Our Gym to Swim collection means that you can do more sports with less pieces. We also have launched a membership community, are designing for durability and circular manufacturing and are spearheading re-engineering of waste polyamide lycra textiles through an innovative initiative. This is the future of textiles and we want to be part of it!
Which are your major markets?
The UK and Europe.
How do you sell your garments? Do you have your own boutique or retail out? Or is it through online placement of orders?

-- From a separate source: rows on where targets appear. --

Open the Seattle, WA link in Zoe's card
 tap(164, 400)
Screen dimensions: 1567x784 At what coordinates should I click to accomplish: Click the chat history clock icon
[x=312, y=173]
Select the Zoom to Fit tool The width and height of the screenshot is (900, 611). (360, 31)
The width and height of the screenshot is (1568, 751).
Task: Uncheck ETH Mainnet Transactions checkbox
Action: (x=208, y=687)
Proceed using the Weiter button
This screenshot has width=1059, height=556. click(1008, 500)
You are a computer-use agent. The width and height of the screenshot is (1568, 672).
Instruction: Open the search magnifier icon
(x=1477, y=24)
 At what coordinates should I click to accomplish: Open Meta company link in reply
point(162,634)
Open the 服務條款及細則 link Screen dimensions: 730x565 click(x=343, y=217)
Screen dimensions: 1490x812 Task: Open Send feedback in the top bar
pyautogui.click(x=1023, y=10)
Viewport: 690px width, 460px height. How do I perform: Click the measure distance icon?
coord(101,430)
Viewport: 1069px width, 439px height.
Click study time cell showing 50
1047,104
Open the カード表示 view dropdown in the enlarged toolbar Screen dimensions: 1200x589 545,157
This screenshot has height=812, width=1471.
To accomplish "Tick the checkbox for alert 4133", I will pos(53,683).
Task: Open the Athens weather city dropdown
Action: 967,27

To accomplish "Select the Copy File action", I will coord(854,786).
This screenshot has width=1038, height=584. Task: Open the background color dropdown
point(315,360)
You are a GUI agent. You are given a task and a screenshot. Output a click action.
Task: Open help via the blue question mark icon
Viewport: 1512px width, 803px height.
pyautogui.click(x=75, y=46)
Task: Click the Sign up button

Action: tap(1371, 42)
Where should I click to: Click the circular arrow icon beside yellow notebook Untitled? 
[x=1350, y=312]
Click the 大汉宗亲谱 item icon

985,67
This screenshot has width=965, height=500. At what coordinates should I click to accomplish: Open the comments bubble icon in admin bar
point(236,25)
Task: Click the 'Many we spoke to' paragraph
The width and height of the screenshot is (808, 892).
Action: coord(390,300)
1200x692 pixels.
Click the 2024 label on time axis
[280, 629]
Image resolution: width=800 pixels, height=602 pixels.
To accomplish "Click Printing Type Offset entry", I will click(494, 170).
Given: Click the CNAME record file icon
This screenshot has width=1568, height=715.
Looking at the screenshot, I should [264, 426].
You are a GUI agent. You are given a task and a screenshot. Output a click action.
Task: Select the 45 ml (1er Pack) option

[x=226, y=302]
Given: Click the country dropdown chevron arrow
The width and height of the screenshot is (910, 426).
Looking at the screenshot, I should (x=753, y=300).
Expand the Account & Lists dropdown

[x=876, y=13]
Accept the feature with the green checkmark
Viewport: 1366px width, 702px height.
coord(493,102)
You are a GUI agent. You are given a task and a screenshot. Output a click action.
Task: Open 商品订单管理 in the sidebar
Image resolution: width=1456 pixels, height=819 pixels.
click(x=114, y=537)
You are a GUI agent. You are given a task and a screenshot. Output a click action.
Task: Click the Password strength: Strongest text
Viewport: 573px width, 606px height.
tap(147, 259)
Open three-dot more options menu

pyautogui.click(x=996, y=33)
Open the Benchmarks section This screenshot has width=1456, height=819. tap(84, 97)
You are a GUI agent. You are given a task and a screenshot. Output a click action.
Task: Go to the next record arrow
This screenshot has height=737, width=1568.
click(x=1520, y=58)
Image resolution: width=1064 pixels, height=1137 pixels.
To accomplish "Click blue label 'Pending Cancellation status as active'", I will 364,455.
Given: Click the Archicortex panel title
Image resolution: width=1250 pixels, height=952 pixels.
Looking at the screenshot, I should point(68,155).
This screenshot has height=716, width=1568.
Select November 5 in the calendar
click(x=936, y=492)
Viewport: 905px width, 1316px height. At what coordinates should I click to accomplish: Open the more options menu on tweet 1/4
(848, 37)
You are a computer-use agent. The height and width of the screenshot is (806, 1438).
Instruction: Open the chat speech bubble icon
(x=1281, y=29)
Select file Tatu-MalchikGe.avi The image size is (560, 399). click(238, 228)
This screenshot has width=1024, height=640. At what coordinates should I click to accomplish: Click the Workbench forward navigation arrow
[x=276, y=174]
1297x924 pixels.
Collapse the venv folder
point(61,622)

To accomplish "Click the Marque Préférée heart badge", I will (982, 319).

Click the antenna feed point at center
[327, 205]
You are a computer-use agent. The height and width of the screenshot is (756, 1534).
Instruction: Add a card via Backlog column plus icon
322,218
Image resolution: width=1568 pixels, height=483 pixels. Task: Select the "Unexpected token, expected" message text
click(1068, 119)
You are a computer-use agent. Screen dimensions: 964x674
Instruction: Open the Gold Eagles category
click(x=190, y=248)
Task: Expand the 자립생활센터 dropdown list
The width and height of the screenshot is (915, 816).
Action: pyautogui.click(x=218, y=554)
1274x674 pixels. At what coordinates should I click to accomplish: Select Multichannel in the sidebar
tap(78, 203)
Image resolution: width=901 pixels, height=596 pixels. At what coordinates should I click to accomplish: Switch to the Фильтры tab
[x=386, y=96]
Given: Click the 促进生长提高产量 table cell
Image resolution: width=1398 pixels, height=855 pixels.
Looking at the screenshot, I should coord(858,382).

Online only. We sometimes do pop-ups.
What steps are you taking or have taken to face the challenges of Covid-19 like order cancellations?
We hope that our membership will allow our community to spread the cost of their ethical purchases, as consumers want to buy better and less often.
You were going to launch 10 new products this year? How many have you launched so far?
We have taken a breather, but those 10 items will be launched in 2021 instead! The great thing about being part of the slow fashion movement is that customers accept that we are not going to produce seasonal collections that produce waste, we only create quality products that are ethically sourced, and we wont compromise.
What kind of investment you are looking to make in your company in future? What about the expansion plans?
We are currently seeking impact investment partners so that we can expand into new geographical markets. We have several countries that we want to expand into in 2021 which is really exciting! We will also expand our product range into Eco sports and leisure accessories too; the demand for these products is growing globally, as awareness about environmental pollution grows. (PC)
Published on: 13/10/2020
DISCLAIMER: All views and opinions expressed in this column are solely of the interviewee, and they do not reflect in any way the opinion of Fibre2Fashion.com.